Records from a data collection
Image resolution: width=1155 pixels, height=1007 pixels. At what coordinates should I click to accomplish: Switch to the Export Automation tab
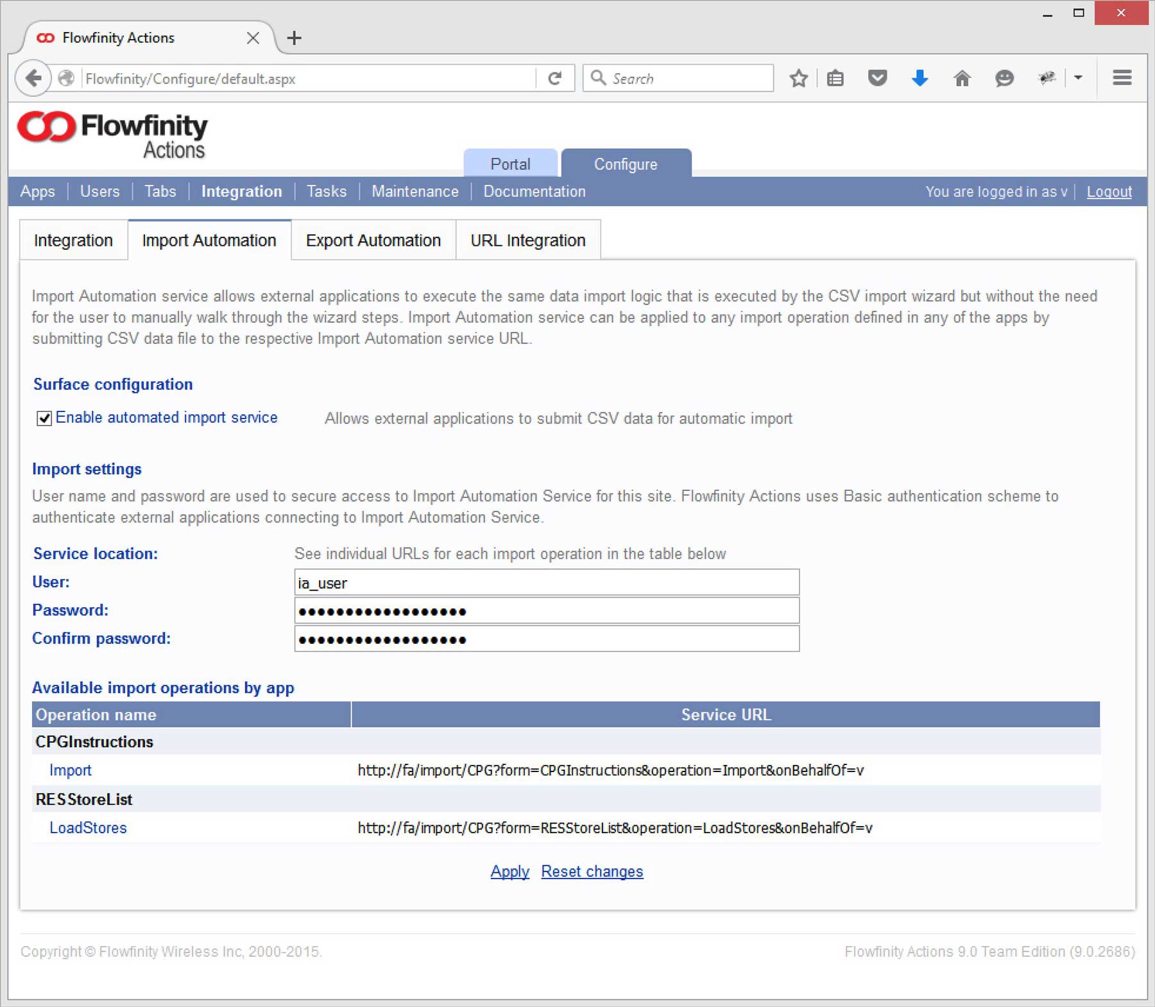coord(373,240)
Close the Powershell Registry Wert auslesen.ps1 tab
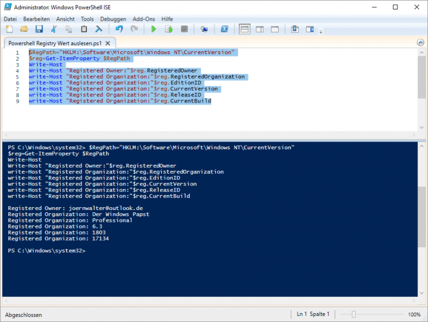428x322 pixels. (x=108, y=43)
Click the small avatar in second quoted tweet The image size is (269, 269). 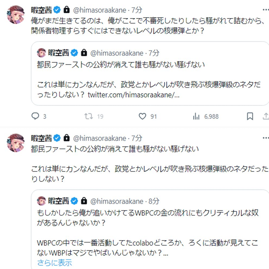pos(41,201)
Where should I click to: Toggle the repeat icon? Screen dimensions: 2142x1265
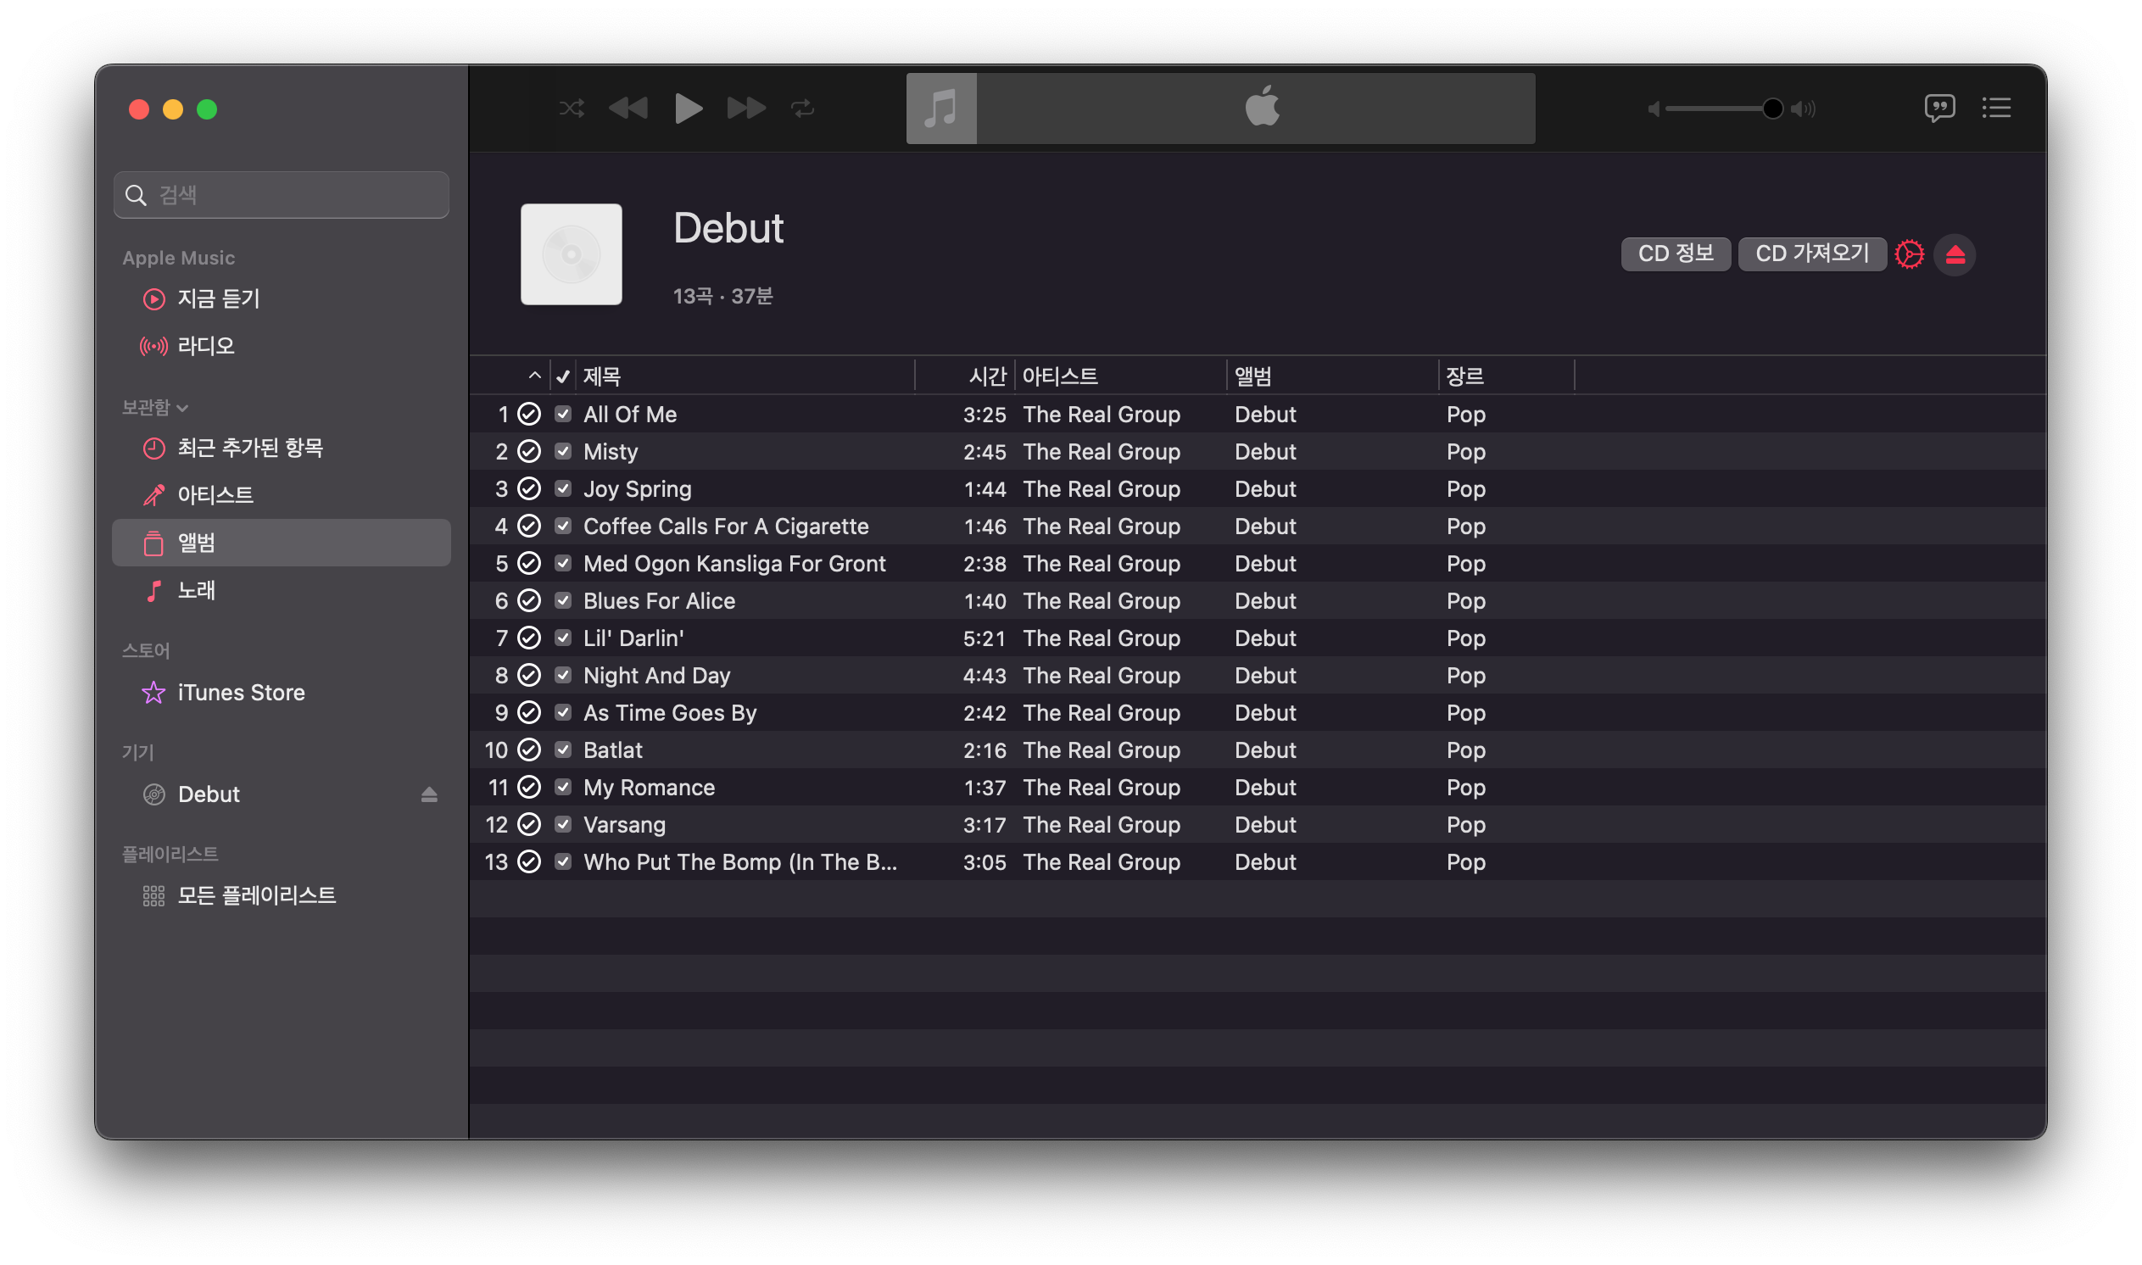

• **WHAT YOU NEED TO DO**
Select each line of the entries that contains the word "should" and copy it.

• **ANSWER TO THE TASK**
Image resolution: width=1155 pixels, height=1007 pixels. At what coordinates should I click to accomplish: Switch to the Export Automation tab
Where should I click to: Toggle the repeat icon? Screen dimensions: 2142x1265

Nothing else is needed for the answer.